EXCAVATORS dug a mass grave in the south Lebanon village of Qana yesterday for the more than 100 Lebanese refugees massacred by Israeli shelling last week.
The grave, measuring 15 by 20 metres, is next to the UN base where the refugees were killed by five Israeli heavy artillery shells, which exploded among them on April 18th.
A few Fijian UN peacekeeping soldiers watched as the excavators worked about 10 metres from the perimeter of their base.
"We want the grave to be here to remind the United Nations always about our people," said Mr Hassan Fetouni, who is in charge of the operation.

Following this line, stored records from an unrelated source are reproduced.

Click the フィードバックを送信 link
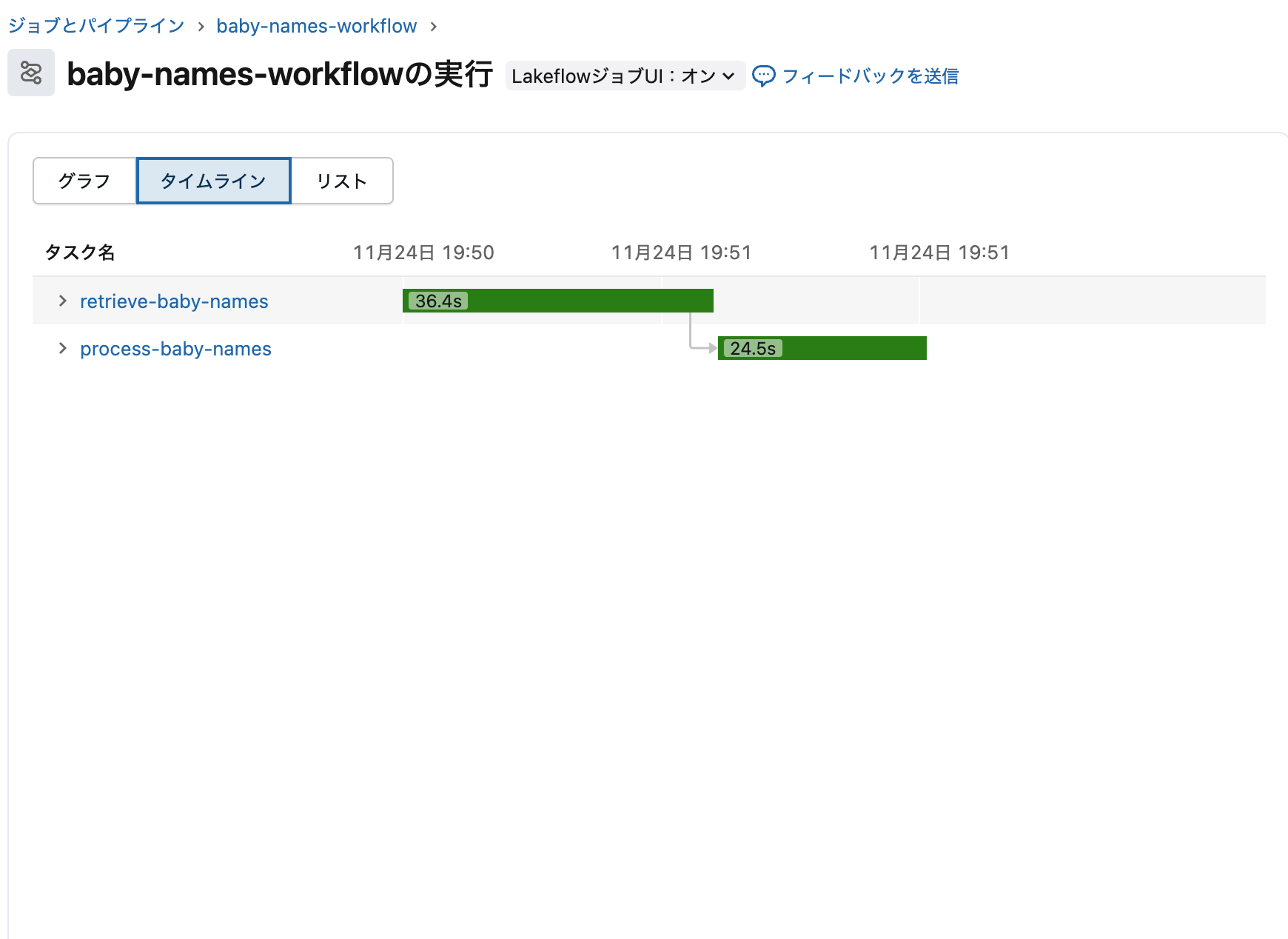Image resolution: width=1288 pixels, height=939 pixels. click(872, 75)
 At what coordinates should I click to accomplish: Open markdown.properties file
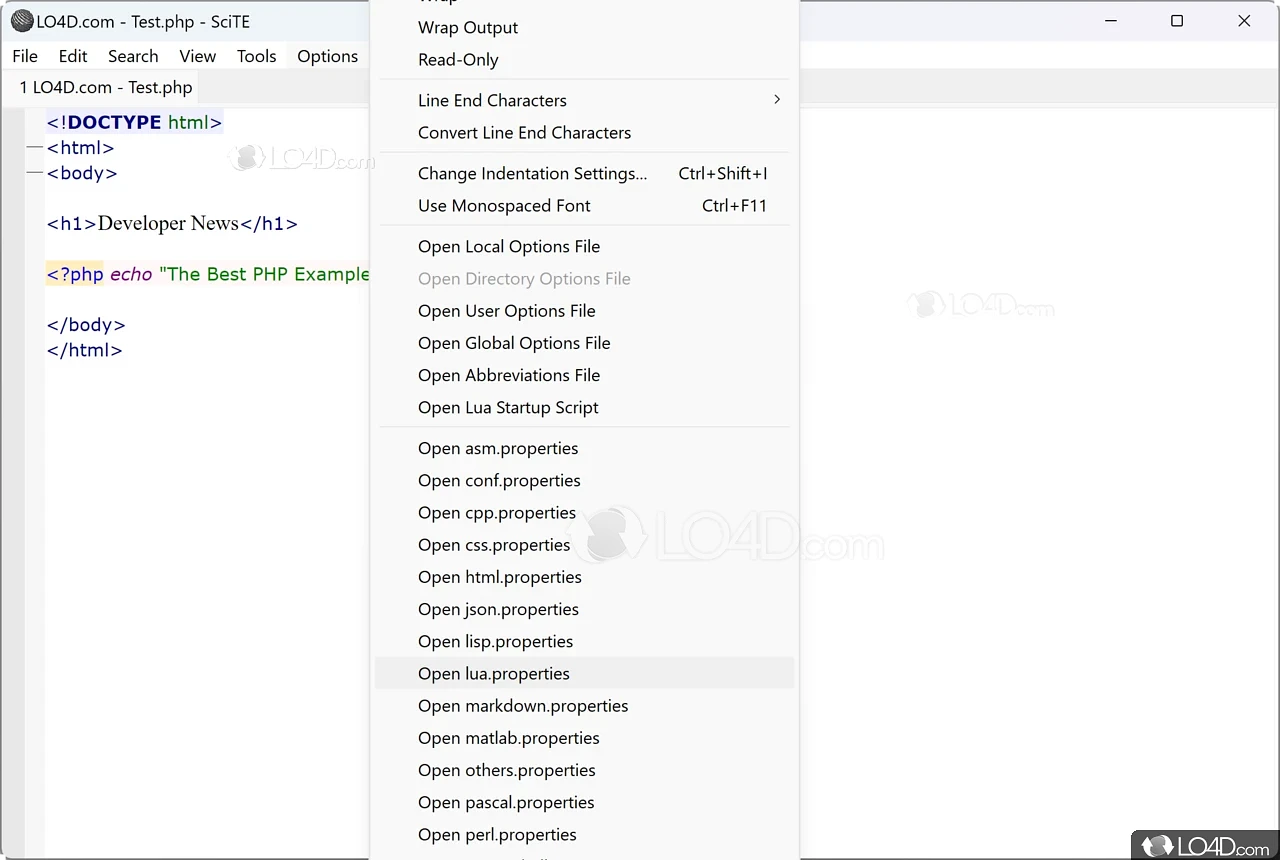click(523, 706)
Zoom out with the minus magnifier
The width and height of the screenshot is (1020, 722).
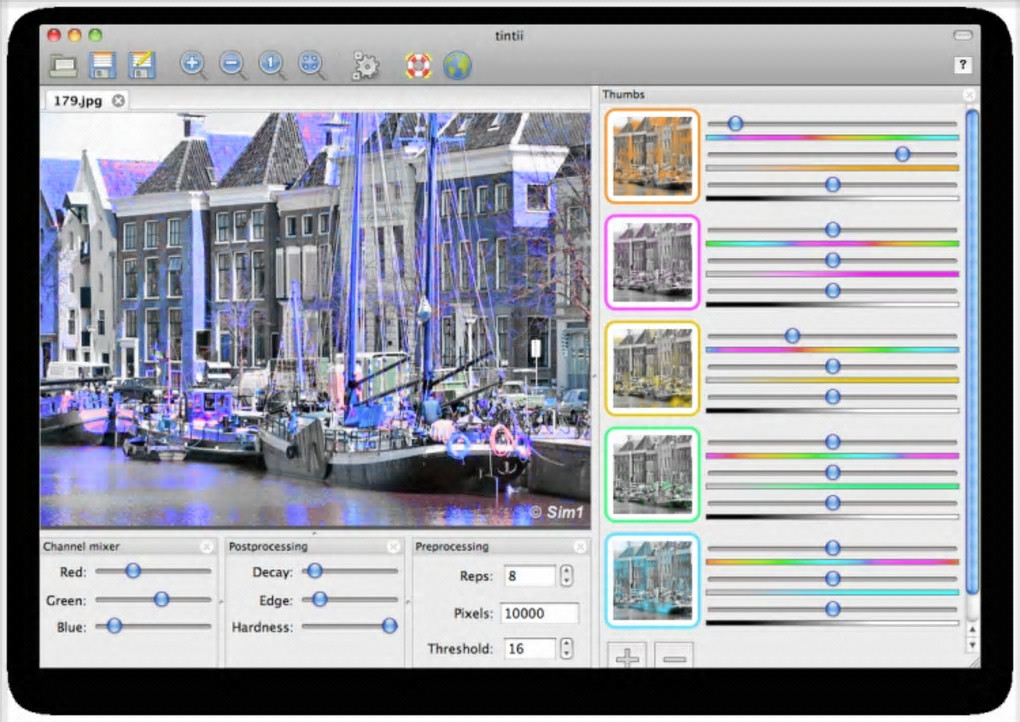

Mr Fetouni said the funeral would be held after Israel ends its now 13 day old air, land and sea bombardment of south Lebanon, in which 155 people have been killed and hundreds wounded.

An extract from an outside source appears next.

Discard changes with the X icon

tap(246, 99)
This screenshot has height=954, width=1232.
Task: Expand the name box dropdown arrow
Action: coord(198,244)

Mr Nasri Abu Dib (37) was driving one of the two excavators with tears streaming down his cheeks. He said none of the victims was his neighbour or relative. "But I count them all as my parents, my children and my family."
Robert Fisk reports from Tyre:
In an unprecedented exchange, the UN commander in southern Lebanon yesterday accused his Israeli opposite number of trying to justify future Qana style massacres by claiming that Hizbullah guerrillas are still using UN bases for cover to fire Katyusha rockets into Galilee.
Gen Stanislaw Wozniak, the Polish commander of Unifil, wrote in a letter to the Israeli military command that the Israeli assertion was a transparent effort to justify further tragedies, should they occur, as a result of continuing random [Israeli] shelling of Unifil areas of operations".
In a claim which stunned UN personnel in southern Lebanon yesterday, Israel stated that United Nations peacekeepers were irresponsible in giving sanctuary to the refugees while not preventing, Katyusha attacks launched from near their bases.
The allegation apparently prompted the suspicion that the Israelis wished Unifil to expel the 5,000 refugees taking sanctuary in UN posts and thus fulfil Israel's orders to them to leave their, homes.
"Unifil has a moral and legal obligation to offer humanitarian assistance to the people living in its area under incredibly difficult circumstances, Gen Wozniak retorted. "Ii responsibility is not trying to protect these innocent non combatants, but firing at them.
Mr Timur Goksel, the Unifil spokesman, added: "The armed elements [Hizbullah] are local people who make use of their intimate knowledge of the terrain and who move in small, mobile teams. They make sure that they are not seen from UN posts. At times there is nobody around when the rockets are fired because of the use of timers."